I remember the first time he caught me alone with my straight razor.

“We really do belong together,” he said, an enigmatic smile flickering across his face.


I opened my eyes, blinking, refocusing on the world around me.

Ethan had finished his exploration of the church and was now pulling closed the gates. I thought about going down there and joining him, but I didn’t really feel like it; I felt strangely hollow and detached from things.

I returned to my car and waited until he was out of sight, then drove up to Portsdown Hill. I parked in a secluded spot overlooking a grey sprawl of tired-looking tower blocks and houses. The sea on the horizon was clean and white, like a thin strip of mercury.

I opened the glove compartment and took out the plastic case inside. It might have been a snap-case for a pen, toothbrush or comb. I unclipped it and tipped out my straight razor.

I tilted the seat back and rolled up the sleeve of my shirt. I put the razor to my flesh and began cutting, Ethan’s voice echoing around inside my head: “If you can prove you’re serious, if you can show it what it wants, then it’ll gladly take you in...”

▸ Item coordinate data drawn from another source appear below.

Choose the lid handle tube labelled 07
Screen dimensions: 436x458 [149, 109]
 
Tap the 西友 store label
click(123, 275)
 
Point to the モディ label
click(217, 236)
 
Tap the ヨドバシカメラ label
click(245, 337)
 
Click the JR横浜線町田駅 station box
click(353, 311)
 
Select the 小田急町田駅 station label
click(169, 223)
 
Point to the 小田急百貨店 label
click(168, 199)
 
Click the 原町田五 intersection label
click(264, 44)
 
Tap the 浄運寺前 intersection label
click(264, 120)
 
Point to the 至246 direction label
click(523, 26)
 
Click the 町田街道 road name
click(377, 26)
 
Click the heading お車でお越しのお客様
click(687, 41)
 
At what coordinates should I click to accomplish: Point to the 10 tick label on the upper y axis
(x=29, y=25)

I gasped, the blade slipping through my fingers, clattering onto the pedals by my feet. I lifted my arm up, staring in disbelief at what I discerned beneath the flesh…




The flat was silent, chilled. I threw my jacket onto the sofa and stood staring out of the window. The sky was grey and lightless and I prayed for rain to come and break the monotony. It reminded me that I hadn’t cried in such a long time. Suddenly I heard a noise coming from the bathroom. I turned around, calling: “Ethan?”

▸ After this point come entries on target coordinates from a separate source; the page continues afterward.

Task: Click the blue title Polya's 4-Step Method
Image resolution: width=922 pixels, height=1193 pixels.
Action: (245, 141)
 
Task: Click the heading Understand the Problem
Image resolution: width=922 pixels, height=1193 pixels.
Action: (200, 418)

I found him in the bathtub, his eyes fixed on nothing in particular on the wall. For a horrible moment I feared the worst. Then he blinked, the grin spreading across his face looking like the rictus of something long dead. “Found it,” he breathed.

I turned away, prompting him to sit up in the bath and ask: “When you’re ready, you’ll come, right?”

“Yes,” I said with my back to him. “You know I will.”

I heard his razor scrape across the rim of the bathtub. I looked over my shoulder, watching him cut himself.

“I’m ready,” he whispered. “Just waiting on you now. I never wanted to do this alone, remember?”

It’s a comfort to the damned to have companions in misery, I thought, and wondered where I’d heard that from. A line from one of the poems we used to read, I supposed.

Something surfaced in his eyes then; something almost human, I sensed. He suppressed it, blinked it away.

“Cut me,” I said.

He sneered as I offered him my arm. Then he stood up and slashed me.

Seconds later the razor dropped into the tub with a splash. “You too,” he said, so faintly I wasn’t sure I’d really heard the words.

He cupped his long, cold hands around my face and kissed me hard on the mouth, but I tasted absolutely nothing of him at all.